Game Review: THE LAST TINKER - CITY OF COLORS

PrintE-mail Written by Ed Fortune

REVIEW: THE LAST TINKER – CITY OF COLORS / DEVELOPER: MIMIMI PRODUCTIONS / PUBLISHER: UNITY GAMES PLATFORMS: PC/MAC/LINUX (STEAM), PLAYSTATION 4 (PSN), XBOX ONE (XBOX LIVE ARCADE) / RELEASE DATE: OUT NOW

Video games are the youngest type of medium in the world and one that is still developing its potential. Ancient arts such as theatre get to play with their rich history, drawing upon techniques that have been finely honed over the centuries. Video games, on the other hand, are still struggling with basic storytelling and the constant pressure of innovation. Often this means that certain subgenres are abandoned before they truly get a chance to shine. The Last Tinker – City of Colors is a game that owes a lot to an older generation of games and wilfully snubs its nose at the current batch of grey and gritty sandbox games, simply by being a brightly coloured 3D platformer.

As you might expect, it’s filled with cutesy characters and a strange yet child-like world. The plot focuses on a chap called Koru, an ape-like creature who is conveniently nimble and strong. He lives in a world where everything is made from paper, paint and glue. The creatures that inhabit this world were once made of a diversity of colours, but something awful has happened and colour is being leached from the world. Even worse, the emotions of the inhabitants are becoming more extreme the more monochromatic they become, with the red creatures getting angrier and so on. Koru discovers that he’s the only one able to put things right again, and mostly this requires the player to run round solving various 3D puzzles.

The controls are smooth and straight forward; there’s no pixel-perfect jumping needed here so it’s just difficult enough to keep the player engaged. (Old hands may need to play the whole thing on hard mode, however.) Combat is straightforward and pretty streamlined, essentially boiling down to button tapping and timing. This combined with almost no penalties for falling off things or getting beaten up means that the player is rarely discouraged; the game design is deliberately skewed towards being just challenging enough, meaning that even the most ham-fisted of gamers won’t throw the controller down in frustration. The soundtrack is also very sweet, though a little samey after a while.

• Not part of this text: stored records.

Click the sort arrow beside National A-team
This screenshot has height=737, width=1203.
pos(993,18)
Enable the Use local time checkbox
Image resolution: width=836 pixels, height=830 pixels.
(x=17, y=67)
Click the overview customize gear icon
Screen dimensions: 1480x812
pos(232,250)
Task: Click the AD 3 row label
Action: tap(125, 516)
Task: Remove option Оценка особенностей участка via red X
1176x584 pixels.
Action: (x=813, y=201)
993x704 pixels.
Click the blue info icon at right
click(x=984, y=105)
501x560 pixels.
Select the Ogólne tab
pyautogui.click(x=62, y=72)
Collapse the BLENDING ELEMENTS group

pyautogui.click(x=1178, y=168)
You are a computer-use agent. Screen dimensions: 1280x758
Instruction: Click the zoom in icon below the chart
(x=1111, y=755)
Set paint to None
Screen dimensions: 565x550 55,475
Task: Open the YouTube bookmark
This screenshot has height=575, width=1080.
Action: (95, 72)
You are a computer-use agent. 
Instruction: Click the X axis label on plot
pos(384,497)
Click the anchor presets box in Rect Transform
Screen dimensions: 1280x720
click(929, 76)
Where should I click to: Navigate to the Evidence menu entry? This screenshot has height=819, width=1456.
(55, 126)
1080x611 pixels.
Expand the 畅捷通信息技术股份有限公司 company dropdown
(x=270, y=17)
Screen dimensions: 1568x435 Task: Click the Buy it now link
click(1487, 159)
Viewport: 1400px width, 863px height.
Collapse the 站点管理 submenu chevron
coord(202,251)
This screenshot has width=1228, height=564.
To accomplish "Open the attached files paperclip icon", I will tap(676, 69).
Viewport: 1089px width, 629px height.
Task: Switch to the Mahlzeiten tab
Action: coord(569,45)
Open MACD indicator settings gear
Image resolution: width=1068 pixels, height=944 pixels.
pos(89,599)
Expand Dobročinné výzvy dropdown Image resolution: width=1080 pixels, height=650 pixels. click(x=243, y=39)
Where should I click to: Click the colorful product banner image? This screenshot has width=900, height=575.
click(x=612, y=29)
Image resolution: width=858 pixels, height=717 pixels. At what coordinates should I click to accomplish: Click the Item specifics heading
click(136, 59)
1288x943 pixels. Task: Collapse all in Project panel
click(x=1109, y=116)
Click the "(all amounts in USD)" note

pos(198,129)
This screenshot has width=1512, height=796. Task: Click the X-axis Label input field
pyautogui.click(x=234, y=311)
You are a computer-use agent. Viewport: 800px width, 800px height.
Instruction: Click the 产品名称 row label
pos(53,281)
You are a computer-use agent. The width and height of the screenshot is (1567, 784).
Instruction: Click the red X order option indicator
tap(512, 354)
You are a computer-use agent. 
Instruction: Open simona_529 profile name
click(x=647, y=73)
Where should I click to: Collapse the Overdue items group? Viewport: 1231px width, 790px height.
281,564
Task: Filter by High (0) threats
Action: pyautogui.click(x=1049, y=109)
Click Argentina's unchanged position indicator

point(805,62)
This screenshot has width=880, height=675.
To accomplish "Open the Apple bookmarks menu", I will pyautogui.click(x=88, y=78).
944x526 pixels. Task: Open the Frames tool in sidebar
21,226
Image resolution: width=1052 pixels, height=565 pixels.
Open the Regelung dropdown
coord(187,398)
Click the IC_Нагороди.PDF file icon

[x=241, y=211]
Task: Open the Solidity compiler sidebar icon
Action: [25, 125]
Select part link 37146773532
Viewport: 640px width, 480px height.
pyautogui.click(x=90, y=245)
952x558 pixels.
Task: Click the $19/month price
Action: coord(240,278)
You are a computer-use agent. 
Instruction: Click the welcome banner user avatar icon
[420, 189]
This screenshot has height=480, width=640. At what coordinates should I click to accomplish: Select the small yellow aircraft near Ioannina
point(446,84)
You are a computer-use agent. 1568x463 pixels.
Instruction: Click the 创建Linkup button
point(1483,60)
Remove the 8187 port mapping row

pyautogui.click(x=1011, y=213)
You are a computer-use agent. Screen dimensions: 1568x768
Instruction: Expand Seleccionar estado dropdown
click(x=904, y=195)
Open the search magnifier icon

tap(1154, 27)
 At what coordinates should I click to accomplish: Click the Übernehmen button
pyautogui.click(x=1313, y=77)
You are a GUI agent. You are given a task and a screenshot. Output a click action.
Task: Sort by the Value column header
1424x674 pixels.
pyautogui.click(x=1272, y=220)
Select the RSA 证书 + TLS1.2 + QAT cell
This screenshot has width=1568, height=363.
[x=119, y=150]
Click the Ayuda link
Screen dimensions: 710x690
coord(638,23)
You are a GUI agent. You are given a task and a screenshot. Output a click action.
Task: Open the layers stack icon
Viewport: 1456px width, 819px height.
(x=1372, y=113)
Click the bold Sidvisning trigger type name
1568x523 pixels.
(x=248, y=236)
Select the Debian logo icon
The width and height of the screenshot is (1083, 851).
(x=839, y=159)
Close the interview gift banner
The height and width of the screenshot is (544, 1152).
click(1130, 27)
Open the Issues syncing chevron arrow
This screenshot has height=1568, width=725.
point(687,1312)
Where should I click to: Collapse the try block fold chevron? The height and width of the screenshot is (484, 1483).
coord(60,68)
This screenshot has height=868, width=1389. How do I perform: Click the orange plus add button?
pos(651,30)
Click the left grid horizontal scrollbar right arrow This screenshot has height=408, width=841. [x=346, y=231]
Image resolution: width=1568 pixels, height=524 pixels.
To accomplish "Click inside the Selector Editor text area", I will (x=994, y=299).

Graphically it is very, very pretty. They are plenty of things to interact with and plenty of beasties to talk to. This, combined with the ease of play ,makes the game a bright shiny toy; perfect for adults to relax with or for children looking for the next distraction. The Last Tinker – City of Colors is a fun game suitable for gamers of all ages. The storytelling is strong enough to keep most players happy and the gameplay is simple. Those who are addicted to the likes of Banjo Kazooie or yearn to return to an age when games like Pyschonauts were around will get a buzz from this.